16 June 2013

Early summer education, 16 June 2013

Sunday.

Relationships fiction:As I didn't finish Manon Lescaut in time to complete a required analytical essay, I won't earn a certificate of completion for the class. But the lectures and readings are wonderful, so I'll continue with the class. I did five peer reviews for the previous week's writing assignment.

Behind the scenes in archaeology: Again, I did nothing here really. Looking at the list of lectures, and the tweets the class is doing, it's clear they're discussing things I'm really interested in, but I don't have time, yet, to give to this class.

Art concepts and techniques: I watched the lectures, and conceptualized an art piece for the week's assignment, but didn't have time to make the piece.

Fantasy, science fiction and the mind: I still have two days to finish the two Alice's, which are this week's reading, and which I haven't yet started on.

Each of these classes is so interesting that I don't want to un-enroll from any of them. I overbooked my time. My time is overbooked even without classes. I'll be reading, and fall asleep without being aware of it, then wake up forty minutes or three hours or whatever time later, having lost that time for good, work-wise, but also having gained it, health-wise. 

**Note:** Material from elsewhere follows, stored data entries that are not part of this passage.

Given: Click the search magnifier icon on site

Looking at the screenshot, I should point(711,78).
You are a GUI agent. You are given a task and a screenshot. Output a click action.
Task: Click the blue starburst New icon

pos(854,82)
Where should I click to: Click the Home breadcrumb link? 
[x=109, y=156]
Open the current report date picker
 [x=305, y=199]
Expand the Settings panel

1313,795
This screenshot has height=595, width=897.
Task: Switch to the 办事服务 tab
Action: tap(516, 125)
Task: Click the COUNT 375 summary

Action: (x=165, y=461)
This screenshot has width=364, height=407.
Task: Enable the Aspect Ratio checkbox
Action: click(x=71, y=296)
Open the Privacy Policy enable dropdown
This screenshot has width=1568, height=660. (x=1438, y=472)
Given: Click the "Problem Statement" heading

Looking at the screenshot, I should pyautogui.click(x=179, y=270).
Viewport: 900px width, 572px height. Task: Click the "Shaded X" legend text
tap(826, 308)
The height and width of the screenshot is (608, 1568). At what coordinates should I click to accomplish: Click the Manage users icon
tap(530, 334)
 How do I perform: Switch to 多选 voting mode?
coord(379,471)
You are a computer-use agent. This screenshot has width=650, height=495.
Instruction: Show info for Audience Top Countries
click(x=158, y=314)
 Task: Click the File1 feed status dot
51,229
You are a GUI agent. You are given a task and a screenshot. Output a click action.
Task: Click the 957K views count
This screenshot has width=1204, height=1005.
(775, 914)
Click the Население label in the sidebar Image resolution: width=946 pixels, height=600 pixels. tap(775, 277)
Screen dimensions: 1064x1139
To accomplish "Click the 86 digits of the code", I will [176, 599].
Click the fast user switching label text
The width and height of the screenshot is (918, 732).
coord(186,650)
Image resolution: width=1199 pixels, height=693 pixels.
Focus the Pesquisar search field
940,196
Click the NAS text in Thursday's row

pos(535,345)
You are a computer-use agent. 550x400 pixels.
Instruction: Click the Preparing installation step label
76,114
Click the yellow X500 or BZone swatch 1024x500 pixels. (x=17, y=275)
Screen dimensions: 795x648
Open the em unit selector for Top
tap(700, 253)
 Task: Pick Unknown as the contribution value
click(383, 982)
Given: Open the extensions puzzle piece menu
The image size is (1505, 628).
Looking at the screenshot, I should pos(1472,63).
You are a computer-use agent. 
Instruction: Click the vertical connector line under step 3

This is a purely voluntary effort, and it's mostly free. So I shouldn't feel bad if I don't complete any of the classes. There's so much of value in each, I won't turn my back on them.

Though I didn't have time to, I roughed out the beginning of a short story on Friday, and revised and expanded it a little yesterday. 

As I've never been able to get very far writing short stories (the form is so condensed!), I put it down to the deeper experiences of understanding and analysis I've been exposed to in the two weeks of classes so far that I was able to do this. 

Since my goal with the classes isn't to earn a degree, but rather to improve my understanding of, and skills in, whatever I'm learning about, the classes have been a success so far, despite my meager official participation in them.

Writing this blog is helping me compose faster. I should post more often, to magnify the effect. Also, maybe I can shift my voice to a more casual one. For about a year, I've been writing too formally, as if I haven't been introduced to my "audience."